**ASSIGNMENT:** Copy every line below precisely, leaving nothing out.

**DATA RECORDS:**
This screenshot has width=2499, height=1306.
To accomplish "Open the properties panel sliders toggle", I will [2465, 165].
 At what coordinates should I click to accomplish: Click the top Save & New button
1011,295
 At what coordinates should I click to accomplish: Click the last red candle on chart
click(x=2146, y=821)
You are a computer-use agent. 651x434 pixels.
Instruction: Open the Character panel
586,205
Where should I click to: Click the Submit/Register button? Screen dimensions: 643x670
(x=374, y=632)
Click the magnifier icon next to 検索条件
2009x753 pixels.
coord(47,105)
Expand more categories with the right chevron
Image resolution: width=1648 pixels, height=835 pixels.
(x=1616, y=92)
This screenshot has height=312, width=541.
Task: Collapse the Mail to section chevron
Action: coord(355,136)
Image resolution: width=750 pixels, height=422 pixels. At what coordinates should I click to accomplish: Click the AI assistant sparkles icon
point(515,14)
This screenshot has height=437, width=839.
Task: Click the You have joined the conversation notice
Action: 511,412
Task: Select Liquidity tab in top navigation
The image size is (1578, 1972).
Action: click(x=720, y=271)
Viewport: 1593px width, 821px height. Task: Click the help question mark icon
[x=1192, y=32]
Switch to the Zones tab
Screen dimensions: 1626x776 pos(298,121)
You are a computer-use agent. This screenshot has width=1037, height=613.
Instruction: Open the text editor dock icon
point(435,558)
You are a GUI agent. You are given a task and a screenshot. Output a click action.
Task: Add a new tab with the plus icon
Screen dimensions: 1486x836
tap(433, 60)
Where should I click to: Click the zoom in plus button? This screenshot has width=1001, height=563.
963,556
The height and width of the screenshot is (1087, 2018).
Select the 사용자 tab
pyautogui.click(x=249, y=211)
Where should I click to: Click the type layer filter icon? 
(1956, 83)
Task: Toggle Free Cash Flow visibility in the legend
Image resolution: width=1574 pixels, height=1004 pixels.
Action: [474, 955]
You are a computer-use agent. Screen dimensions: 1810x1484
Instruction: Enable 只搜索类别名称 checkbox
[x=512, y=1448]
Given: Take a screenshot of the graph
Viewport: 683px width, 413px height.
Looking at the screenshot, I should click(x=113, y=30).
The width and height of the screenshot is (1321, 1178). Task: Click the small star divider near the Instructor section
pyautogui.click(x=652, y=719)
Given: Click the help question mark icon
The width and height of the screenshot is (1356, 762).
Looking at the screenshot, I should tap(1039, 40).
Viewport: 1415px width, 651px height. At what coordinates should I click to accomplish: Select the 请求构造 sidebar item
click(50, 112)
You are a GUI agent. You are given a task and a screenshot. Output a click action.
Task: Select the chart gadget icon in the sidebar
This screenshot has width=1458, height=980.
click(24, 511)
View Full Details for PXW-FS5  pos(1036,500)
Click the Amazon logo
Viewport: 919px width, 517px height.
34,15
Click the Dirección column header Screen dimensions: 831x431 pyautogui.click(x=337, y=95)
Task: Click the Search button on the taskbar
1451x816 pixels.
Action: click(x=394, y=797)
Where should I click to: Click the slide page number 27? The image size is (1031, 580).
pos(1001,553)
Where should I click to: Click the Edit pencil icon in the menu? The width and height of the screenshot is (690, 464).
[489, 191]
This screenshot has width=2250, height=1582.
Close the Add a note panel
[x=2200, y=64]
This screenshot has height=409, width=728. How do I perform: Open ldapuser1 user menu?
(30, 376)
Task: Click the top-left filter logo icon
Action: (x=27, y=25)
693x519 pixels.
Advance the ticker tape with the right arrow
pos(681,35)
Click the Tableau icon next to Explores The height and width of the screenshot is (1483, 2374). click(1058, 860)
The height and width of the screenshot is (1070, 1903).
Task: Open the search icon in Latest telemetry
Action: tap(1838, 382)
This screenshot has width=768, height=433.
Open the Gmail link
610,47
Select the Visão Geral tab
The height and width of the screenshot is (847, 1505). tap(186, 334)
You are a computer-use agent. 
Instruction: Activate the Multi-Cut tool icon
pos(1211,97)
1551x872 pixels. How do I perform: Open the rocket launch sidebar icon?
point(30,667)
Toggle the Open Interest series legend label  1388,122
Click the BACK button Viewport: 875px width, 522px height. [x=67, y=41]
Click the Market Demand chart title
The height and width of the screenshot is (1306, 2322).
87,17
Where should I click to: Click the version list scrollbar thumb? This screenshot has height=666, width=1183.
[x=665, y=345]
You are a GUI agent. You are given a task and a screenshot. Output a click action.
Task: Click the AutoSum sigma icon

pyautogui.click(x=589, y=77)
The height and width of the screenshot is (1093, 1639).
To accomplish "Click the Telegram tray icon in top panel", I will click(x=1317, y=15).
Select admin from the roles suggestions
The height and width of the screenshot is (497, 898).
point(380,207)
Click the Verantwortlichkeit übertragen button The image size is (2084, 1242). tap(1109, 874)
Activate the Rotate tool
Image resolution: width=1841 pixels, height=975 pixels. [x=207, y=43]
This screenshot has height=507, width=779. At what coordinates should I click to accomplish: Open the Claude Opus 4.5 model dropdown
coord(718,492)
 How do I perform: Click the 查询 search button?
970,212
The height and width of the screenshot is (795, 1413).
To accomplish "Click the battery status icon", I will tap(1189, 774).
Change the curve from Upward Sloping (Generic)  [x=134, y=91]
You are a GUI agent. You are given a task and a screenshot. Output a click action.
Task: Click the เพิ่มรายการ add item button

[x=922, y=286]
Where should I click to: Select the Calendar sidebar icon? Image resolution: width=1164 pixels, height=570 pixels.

**TASK RESULT:**
This screenshot has width=2499, height=1306.
To accomplish "Open the properties panel sliders toggle", I will [2465, 165].
 At what coordinates should I click to accomplish: Click the top Save & New button
1011,295
 At what coordinates should I click to accomplish: Click the last red candle on chart
click(x=2146, y=821)
You are a computer-use agent. 651x434 pixels.
Instruction: Open the Character panel
586,205
Where should I click to: Click the Submit/Register button? Screen dimensions: 643x670
(x=374, y=632)
Click the magnifier icon next to 検索条件
2009x753 pixels.
coord(47,105)
Expand more categories with the right chevron
Image resolution: width=1648 pixels, height=835 pixels.
(x=1616, y=92)
This screenshot has height=312, width=541.
Task: Collapse the Mail to section chevron
Action: coord(355,136)
Image resolution: width=750 pixels, height=422 pixels. At what coordinates should I click to accomplish: Click the AI assistant sparkles icon
point(515,14)
This screenshot has height=437, width=839.
Task: Click the You have joined the conversation notice
Action: 511,412
Task: Select Liquidity tab in top navigation
The image size is (1578, 1972).
Action: click(x=720, y=271)
Viewport: 1593px width, 821px height. Task: Click the help question mark icon
[x=1192, y=32]
Switch to the Zones tab
Screen dimensions: 1626x776 pos(298,121)
You are a computer-use agent. This screenshot has width=1037, height=613.
Instruction: Open the text editor dock icon
point(435,558)
You are a GUI agent. You are given a task and a screenshot. Output a click action.
Task: Add a new tab with the plus icon
Screen dimensions: 1486x836
tap(433, 60)
Where should I click to: Click the zoom in plus button? This screenshot has width=1001, height=563.
963,556
The height and width of the screenshot is (1087, 2018).
Select the 사용자 tab
pyautogui.click(x=249, y=211)
Where should I click to: Click the type layer filter icon? 
(1956, 83)
Task: Toggle Free Cash Flow visibility in the legend
Image resolution: width=1574 pixels, height=1004 pixels.
Action: [474, 955]
You are a computer-use agent. Screen dimensions: 1810x1484
Instruction: Enable 只搜索类别名称 checkbox
[x=512, y=1448]
Given: Take a screenshot of the graph
Viewport: 683px width, 413px height.
Looking at the screenshot, I should click(x=113, y=30).
The width and height of the screenshot is (1321, 1178). Task: Click the small star divider near the Instructor section
pyautogui.click(x=652, y=719)
Given: Click the help question mark icon
The width and height of the screenshot is (1356, 762).
Looking at the screenshot, I should tap(1039, 40).
Viewport: 1415px width, 651px height. At what coordinates should I click to accomplish: Select the 请求构造 sidebar item
click(50, 112)
You are a GUI agent. You are given a task and a screenshot. Output a click action.
Task: Select the chart gadget icon in the sidebar
This screenshot has width=1458, height=980.
click(24, 511)
View Full Details for PXW-FS5  pos(1036,500)
Click the Amazon logo
Viewport: 919px width, 517px height.
34,15
Click the Dirección column header Screen dimensions: 831x431 pyautogui.click(x=337, y=95)
Task: Click the Search button on the taskbar
1451x816 pixels.
Action: click(x=394, y=797)
Where should I click to: Click the slide page number 27? The image size is (1031, 580).
pos(1001,553)
Where should I click to: Click the Edit pencil icon in the menu? The width and height of the screenshot is (690, 464).
[489, 191]
This screenshot has width=2250, height=1582.
Close the Add a note panel
[x=2200, y=64]
This screenshot has height=409, width=728. How do I perform: Open ldapuser1 user menu?
(30, 376)
Task: Click the top-left filter logo icon
Action: (x=27, y=25)
693x519 pixels.
Advance the ticker tape with the right arrow
pos(681,35)
Click the Tableau icon next to Explores The height and width of the screenshot is (1483, 2374). click(1058, 860)
The height and width of the screenshot is (1070, 1903).
Task: Open the search icon in Latest telemetry
Action: tap(1838, 382)
This screenshot has width=768, height=433.
Open the Gmail link
610,47
Select the Visão Geral tab
The height and width of the screenshot is (847, 1505). tap(186, 334)
You are a computer-use agent. 
Instruction: Activate the Multi-Cut tool icon
pos(1211,97)
1551x872 pixels. How do I perform: Open the rocket launch sidebar icon?
point(30,667)
Toggle the Open Interest series legend label  1388,122
Click the BACK button Viewport: 875px width, 522px height. [x=67, y=41]
Click the Market Demand chart title
The height and width of the screenshot is (1306, 2322).
87,17
Where should I click to: Click the version list scrollbar thumb? This screenshot has height=666, width=1183.
[x=665, y=345]
You are a GUI agent. You are given a task and a screenshot. Output a click action.
Task: Click the AutoSum sigma icon

pyautogui.click(x=589, y=77)
The height and width of the screenshot is (1093, 1639).
To accomplish "Click the Telegram tray icon in top panel", I will click(x=1317, y=15).
Select admin from the roles suggestions
The height and width of the screenshot is (497, 898).
point(380,207)
Click the Verantwortlichkeit übertragen button The image size is (2084, 1242). tap(1109, 874)
Activate the Rotate tool
Image resolution: width=1841 pixels, height=975 pixels. [x=207, y=43]
This screenshot has height=507, width=779. At what coordinates should I click to accomplish: Open the Claude Opus 4.5 model dropdown
coord(718,492)
 How do I perform: Click the 查询 search button?
970,212
The height and width of the screenshot is (795, 1413).
To accomplish "Click the battery status icon", I will tap(1189, 774).
Change the curve from Upward Sloping (Generic)  [x=134, y=91]
You are a GUI agent. You are given a task and a screenshot. Output a click action.
Task: Click the เพิ่มรายการ add item button

[x=922, y=286]
Where should I click to: Select the Calendar sidebar icon? Image resolution: width=1164 pixels, height=570 pixels.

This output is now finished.